* **WORK INSTRUCTION**: Only the lines that contain the string "agent" belong in the answer; pull them from the records.

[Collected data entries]
------------
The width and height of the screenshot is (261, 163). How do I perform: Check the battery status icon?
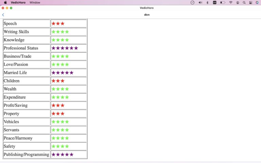click(223, 2)
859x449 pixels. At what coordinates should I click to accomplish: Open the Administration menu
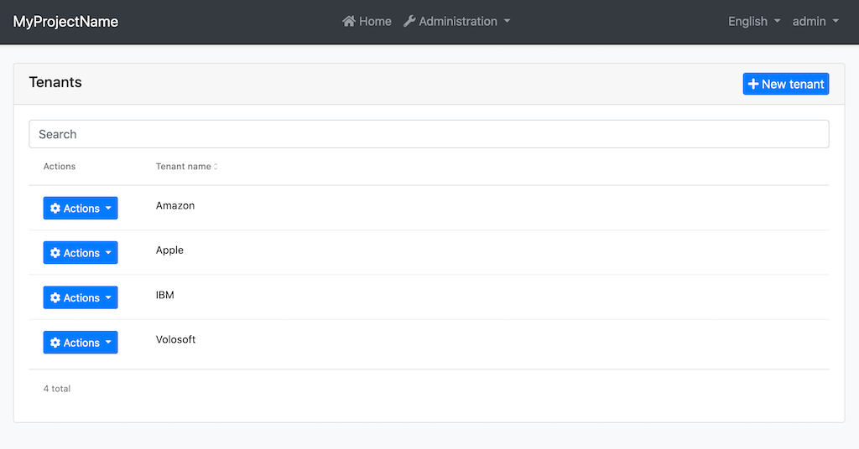(x=457, y=22)
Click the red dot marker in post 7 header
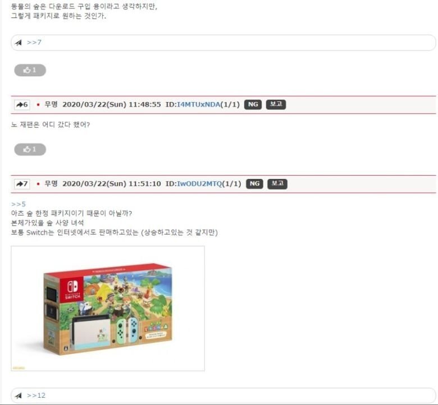438x405 pixels. click(38, 184)
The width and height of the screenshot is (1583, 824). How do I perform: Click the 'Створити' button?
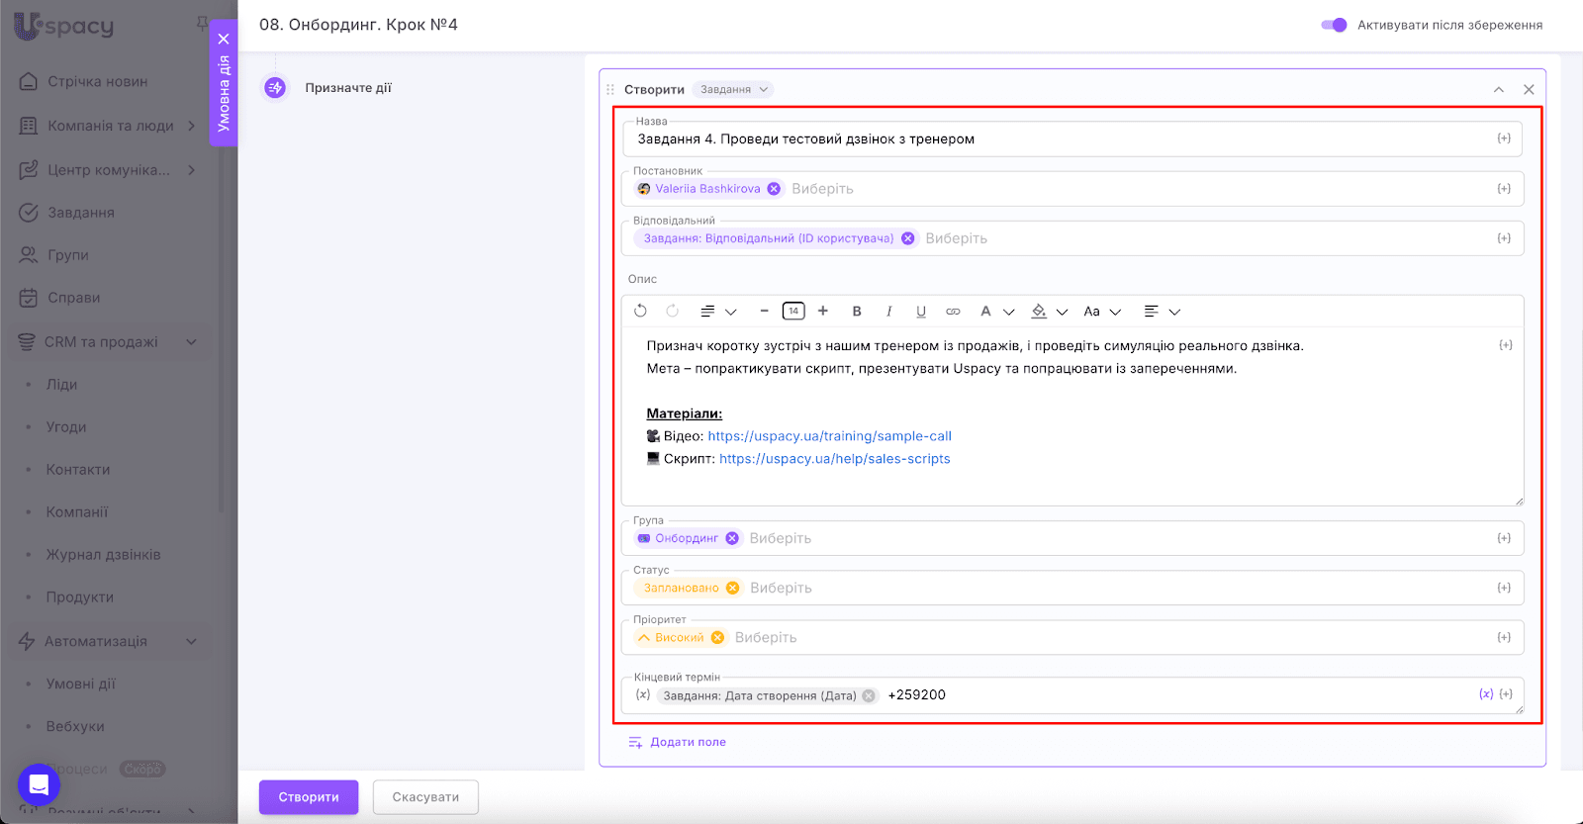[309, 797]

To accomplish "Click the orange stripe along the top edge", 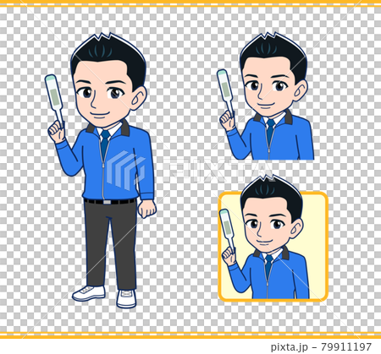I will pyautogui.click(x=191, y=2).
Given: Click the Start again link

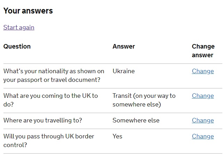Looking at the screenshot, I should pyautogui.click(x=19, y=27).
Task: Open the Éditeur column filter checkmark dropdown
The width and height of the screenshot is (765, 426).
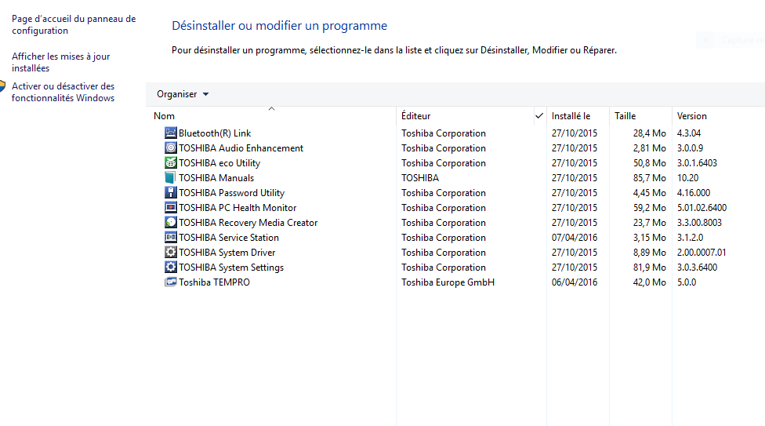Action: coord(539,116)
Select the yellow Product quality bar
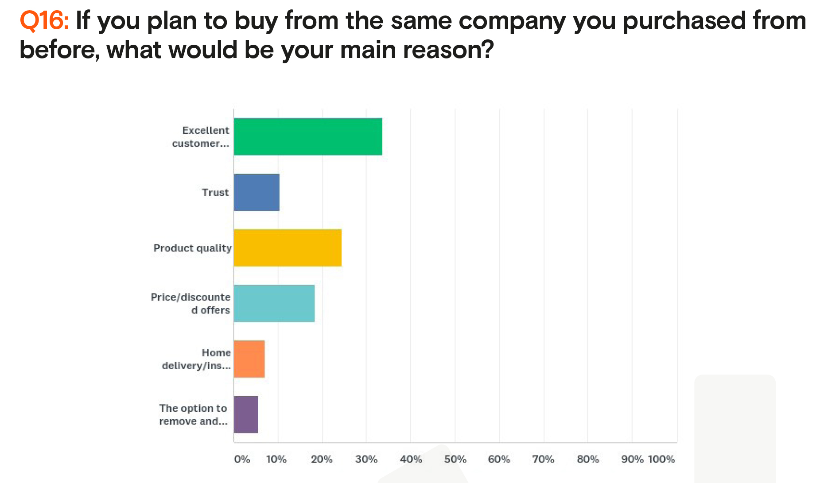 pos(288,248)
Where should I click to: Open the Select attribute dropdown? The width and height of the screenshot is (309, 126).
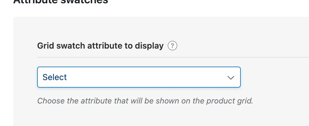tap(139, 77)
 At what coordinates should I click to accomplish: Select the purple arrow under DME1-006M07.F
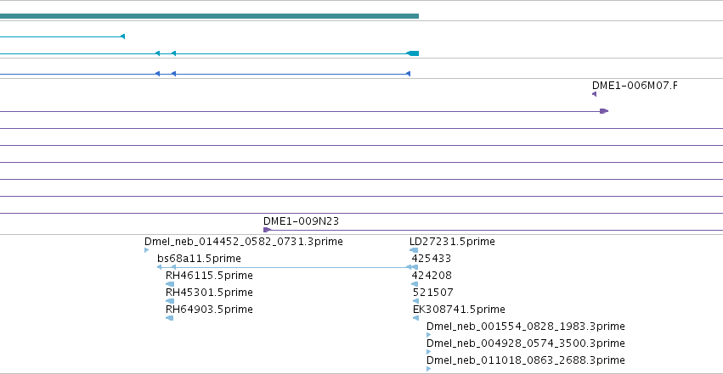click(594, 94)
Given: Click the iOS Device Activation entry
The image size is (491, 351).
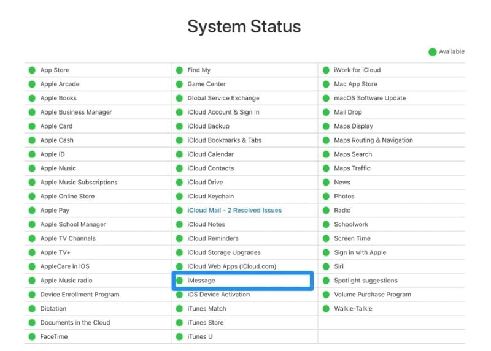Looking at the screenshot, I should tap(218, 295).
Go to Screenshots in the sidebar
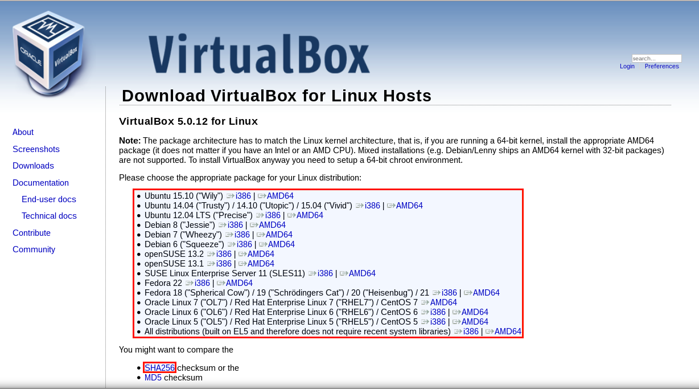 coord(36,149)
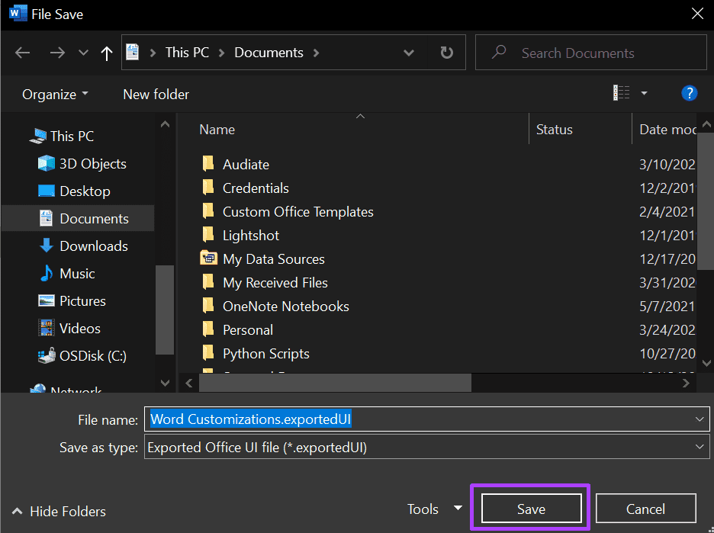Click the Up one level arrow
The image size is (714, 533).
[x=107, y=53]
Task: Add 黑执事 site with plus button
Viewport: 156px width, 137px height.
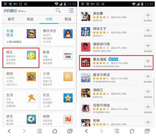Action: 148,15
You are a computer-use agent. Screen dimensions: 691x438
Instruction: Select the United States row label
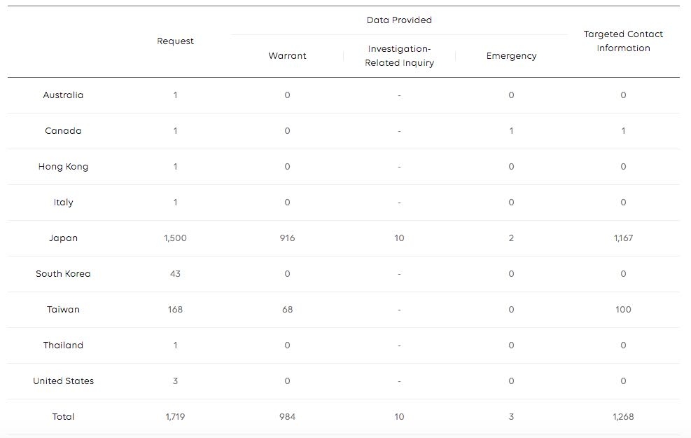coord(63,381)
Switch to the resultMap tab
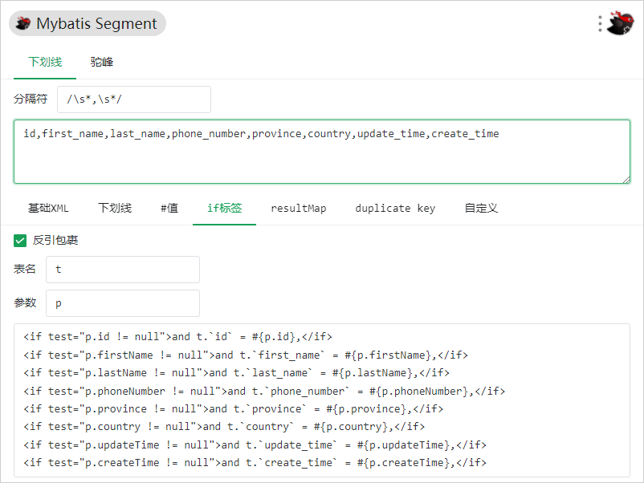Image resolution: width=644 pixels, height=483 pixels. tap(299, 208)
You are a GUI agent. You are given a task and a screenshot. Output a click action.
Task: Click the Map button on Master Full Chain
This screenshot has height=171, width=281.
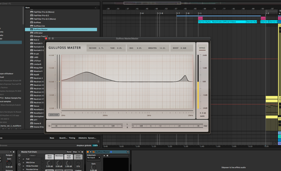click(75, 152)
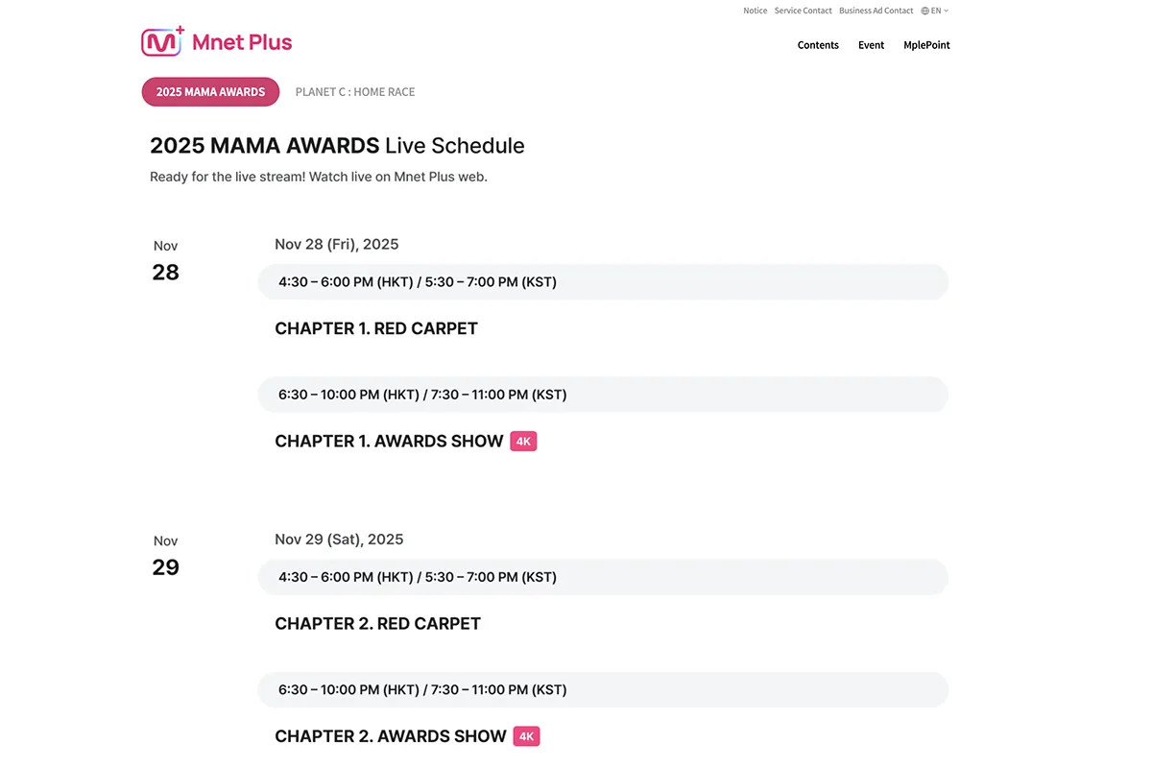Click the 4K badge on Chapter 2 Awards Show
Image resolution: width=1152 pixels, height=768 pixels.
tap(526, 735)
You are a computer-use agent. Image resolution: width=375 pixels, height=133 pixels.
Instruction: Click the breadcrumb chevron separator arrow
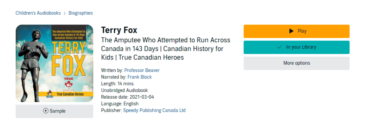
------------
* **PROBLEM SOLUTION**:
You are a computer-use agent. Screen dimensions: 691x438
You are a GUI agent. You are given a task and a screenshot. Output a click action.
You are a computer-use agent. Image resolution: width=375 pixels, height=133 pixels.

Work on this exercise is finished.